産後のメンタルケア
出産後に気持ちが不安定になるのは、とても自然なことです。 「つらい」と感じたら、それはあなたが弱いからではありません。 このページでは、知っておいてほしいサインと頼れる相談先をまとめました。
今、つらい気持ちを抱えている方へ
産後のつらさは、ホルモンの急激な変化・睡眠不足・生活の大きな変化が重なって起こるものです。 自分を責める必要はまったくありません。
「死にたい」「消えてしまいたい」という気持ちがある場合は、 すぐにこころの健康相談統一ダイヤル(0570-064-556)またはよりそいホットライン(0120-279-338)にお電話ください。
📖マタニティブルーズと産後うつの違い
| マタニティブルーズ | 産後うつ | |
|---|---|---|
| 発症時期 | 産後2〜3日〜2週間以内 | 産後2週間〜数ヶ月(1年以内) |
| 持続期間 | 数日〜2週間程度で自然に改善 | 2週間以上続く(治療なしでは長期化も) |
| 頻度 | 産後の女性の50〜80%が経験 | 産後の女性の10〜15%が経験 |
| 主な症状 | 涙もろさ、気分の浮き沈み、不安、イライラ | 強い悲しみ、興味の喪失、集中力低下、不眠、食欲変化、自責感 |
| 対応 | 休養と周囲のサポートで改善することが多い | 専門家への相談・治療が必要 |
🔍こんなサインがあったら相談を
以下のような状態が2週間以上続く場合は、産後うつの可能性があります。 一つでも当てはまると感じたら、かかりつけ医や相談窓口に連絡してみてください。

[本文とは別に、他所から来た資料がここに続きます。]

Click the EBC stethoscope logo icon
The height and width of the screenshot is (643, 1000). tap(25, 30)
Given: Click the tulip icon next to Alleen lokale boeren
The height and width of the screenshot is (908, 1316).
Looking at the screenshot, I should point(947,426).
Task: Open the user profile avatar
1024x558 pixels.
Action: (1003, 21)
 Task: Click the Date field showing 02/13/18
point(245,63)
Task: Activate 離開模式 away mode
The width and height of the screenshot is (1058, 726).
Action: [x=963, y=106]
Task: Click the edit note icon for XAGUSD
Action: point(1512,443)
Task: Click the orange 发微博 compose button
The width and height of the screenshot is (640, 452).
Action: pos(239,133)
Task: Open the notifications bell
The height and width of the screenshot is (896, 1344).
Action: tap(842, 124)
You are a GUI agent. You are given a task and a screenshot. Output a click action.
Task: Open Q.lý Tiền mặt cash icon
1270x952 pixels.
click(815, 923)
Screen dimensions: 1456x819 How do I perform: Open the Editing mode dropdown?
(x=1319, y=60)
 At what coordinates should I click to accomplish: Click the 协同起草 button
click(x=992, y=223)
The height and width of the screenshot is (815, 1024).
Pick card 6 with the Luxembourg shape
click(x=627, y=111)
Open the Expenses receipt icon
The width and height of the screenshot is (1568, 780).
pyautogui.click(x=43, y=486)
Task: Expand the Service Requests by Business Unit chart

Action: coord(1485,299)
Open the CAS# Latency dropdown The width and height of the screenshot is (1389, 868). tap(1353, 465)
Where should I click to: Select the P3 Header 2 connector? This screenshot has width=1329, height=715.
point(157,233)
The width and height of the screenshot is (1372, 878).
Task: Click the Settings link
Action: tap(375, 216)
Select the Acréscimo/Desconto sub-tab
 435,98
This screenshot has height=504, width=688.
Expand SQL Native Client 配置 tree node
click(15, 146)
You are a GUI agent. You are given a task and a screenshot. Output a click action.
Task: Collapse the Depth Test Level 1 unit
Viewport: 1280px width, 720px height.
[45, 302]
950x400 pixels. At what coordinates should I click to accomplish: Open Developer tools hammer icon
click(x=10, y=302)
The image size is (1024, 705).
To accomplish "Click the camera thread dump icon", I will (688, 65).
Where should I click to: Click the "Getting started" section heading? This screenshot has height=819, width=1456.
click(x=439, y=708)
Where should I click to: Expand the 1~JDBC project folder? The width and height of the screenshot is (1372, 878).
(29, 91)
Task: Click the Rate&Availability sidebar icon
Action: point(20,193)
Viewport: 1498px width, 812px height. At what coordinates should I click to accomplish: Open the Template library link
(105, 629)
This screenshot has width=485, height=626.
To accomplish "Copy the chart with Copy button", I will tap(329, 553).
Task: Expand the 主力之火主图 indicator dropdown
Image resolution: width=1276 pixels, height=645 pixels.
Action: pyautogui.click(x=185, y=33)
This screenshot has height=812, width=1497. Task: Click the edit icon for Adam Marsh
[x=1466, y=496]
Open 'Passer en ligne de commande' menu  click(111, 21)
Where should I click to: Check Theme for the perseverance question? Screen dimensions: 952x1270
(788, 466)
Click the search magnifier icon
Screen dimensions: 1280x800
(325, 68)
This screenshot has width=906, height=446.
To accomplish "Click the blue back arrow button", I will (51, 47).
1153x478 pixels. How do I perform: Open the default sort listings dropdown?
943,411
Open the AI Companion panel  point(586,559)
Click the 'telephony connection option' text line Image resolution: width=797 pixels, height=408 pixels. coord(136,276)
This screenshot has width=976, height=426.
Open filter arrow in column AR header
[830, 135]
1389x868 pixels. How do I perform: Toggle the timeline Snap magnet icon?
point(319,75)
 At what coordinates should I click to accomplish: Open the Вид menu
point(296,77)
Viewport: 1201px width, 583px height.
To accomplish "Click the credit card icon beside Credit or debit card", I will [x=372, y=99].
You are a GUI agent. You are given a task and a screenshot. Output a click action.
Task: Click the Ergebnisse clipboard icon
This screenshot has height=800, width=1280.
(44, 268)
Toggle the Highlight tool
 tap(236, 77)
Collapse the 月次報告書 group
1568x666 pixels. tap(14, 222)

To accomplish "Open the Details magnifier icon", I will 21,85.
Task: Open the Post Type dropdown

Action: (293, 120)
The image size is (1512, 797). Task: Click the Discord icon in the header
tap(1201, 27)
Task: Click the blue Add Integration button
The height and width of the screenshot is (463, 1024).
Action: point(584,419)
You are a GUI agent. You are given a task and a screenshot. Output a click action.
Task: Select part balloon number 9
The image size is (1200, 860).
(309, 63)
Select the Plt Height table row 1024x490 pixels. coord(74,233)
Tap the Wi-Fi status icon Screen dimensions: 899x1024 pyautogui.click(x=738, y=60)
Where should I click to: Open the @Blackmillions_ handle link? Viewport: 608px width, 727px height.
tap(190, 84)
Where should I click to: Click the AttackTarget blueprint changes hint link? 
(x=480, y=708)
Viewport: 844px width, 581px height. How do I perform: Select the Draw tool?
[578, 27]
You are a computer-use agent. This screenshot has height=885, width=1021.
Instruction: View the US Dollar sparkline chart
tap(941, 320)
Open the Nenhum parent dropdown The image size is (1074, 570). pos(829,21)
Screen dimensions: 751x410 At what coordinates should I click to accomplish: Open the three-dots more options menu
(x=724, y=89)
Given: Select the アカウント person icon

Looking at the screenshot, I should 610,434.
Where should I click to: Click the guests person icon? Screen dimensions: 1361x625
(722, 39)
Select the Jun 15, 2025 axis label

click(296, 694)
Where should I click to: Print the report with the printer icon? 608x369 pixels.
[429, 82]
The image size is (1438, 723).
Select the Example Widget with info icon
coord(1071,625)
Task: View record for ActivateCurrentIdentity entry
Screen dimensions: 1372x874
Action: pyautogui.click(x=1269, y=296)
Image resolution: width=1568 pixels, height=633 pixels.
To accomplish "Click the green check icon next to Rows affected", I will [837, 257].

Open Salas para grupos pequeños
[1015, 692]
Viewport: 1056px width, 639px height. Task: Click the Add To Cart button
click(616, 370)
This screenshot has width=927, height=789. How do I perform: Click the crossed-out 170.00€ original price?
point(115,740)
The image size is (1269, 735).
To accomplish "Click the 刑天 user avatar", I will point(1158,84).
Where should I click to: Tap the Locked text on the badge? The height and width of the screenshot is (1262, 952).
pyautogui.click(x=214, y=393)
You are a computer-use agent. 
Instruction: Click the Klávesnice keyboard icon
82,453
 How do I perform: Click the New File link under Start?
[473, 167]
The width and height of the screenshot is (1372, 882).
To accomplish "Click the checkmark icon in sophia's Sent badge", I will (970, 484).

- ●2週間以上、気分が落ち込んでいる・悲しい気持ちが続く
- ●赤ちゃんや物事への興味や喜びを感じられない
- ●強い疲労感が休んでも取れない
- ●眠れない、または過度に眠ってしまう
- ●食欲がない、または過食してしまう
- ●自分を責める気持ちが強い(「母親失格だ」など)
- ●集中力が低下し、日常の判断が難しい
- ●赤ちゃんへの愛情を感じられないと悩む
- ●死にたい・消えてしまいたいという気持ちが浮かぶ
🌿セルフケアの方法
セルフケアは「余裕があったらやること」ではなく、心身を守るための大切な習慣です。 すべてを実践する必要はありません。今の自分にできそうなものを一つ選んでみてください。
完璧を手放す
「よい親」の定義は人それぞれ。家事が行き届かなくても、赤ちゃんが泣き止まなくても、あなたのせいではありません
休息を最優先にする
睡眠不足はメンタルに直結します。赤ちゃんが寝ているときに一緒に休む、家事を最低限にするなど、意識的に休息をとりましょう
人とつながる
孤立はメンタルの大敵です。家族・友人との会話、地域の子育て広場、オンラインの親コミュニティなど、無理のない形で人とつながりましょう
外の空気を吸う
短い散歩でも気分転換になります。日光を浴びることはセロトニンの分泌を促し、気持ちの安定に役立ちます
自分の時間を確保する
たとえ15分でも、自分だけの時間を持つことは大切です。パートナーや家族に赤ちゃんを預けて、好きなことをする時間をつくりましょう
感情を書き出す
つらい気持ちをノートやスマホに書き出すだけでも、気持ちの整理に役立ちます。うまく言葉にならなくても大丈夫です
📞相談先一覧
こころの健康相談統一ダイヤル
地域により異なる0570-064-556
都道府県・政令指定都市の精神保健福祉センターにつながります
よりそいホットライン
24時間対応0120-279-338(24時間無料)
生活・暮らしの困りごと全般。外国語対応あり
産後ケア事業(各自治体)
自治体により異なるお住まいの市区町村に問い合わせ
宿泊型・デイサービス型・訪問型で産後の心身のケアを受けられます。2024年度から全国展開が進んでいます
子育て世代包括支援センター
自治体により異なるお住まいの市区町村に問い合わせ
妊娠期から子育て期の相談をワンストップで受け付けています。保健師・助産師が対応
産婦人科・小児科のかかりつけ医
診療時間内通院中の医療機関
健診のついでに相談できます。つらい状態を伝えることは恥ずかしいことではありません
精神科・心療内科
診療時間内地域の医療機関を検索
産後うつの治療は、カウンセリングや薬物療法が有効です。授乳中でも使える薬があります
👥パートナー・ご家族の方へ
「がんばれ」より「何をしてほしい?」
励ましの言葉が逆にプレッシャーになることがあります。具体的に何を手伝えるか聞いてみましょう
家事・育児の分担を主体的に
「手伝う」ではなく「担当する」意識が大切です。授乳以外の家事・育児は分担できます
話を聴く
解決策を提示するより、まず気持ちを受け止めることが重要です。「つらいね」「よくやってるよ」という言葉が支えになります
異変に気づく
2週間以上の気分の落ち込み、赤ちゃんへの無関心、「死にたい」という発言があったら、専門家への相談を促してください
パートナー自身のケアも
父親・パートナーにも産後うつは起こり得ます(約10%)。自分自身のメンタルにも注意を払いましょう
出典・参考情報
- [1]日本産科婦人科学会. "産後うつ病について."
- [2]厚生労働省. "産後ケア事業について."
- [3]日本周産期メンタルヘルス学会. "周産期メンタルヘルス コンセンサスガイド 2023."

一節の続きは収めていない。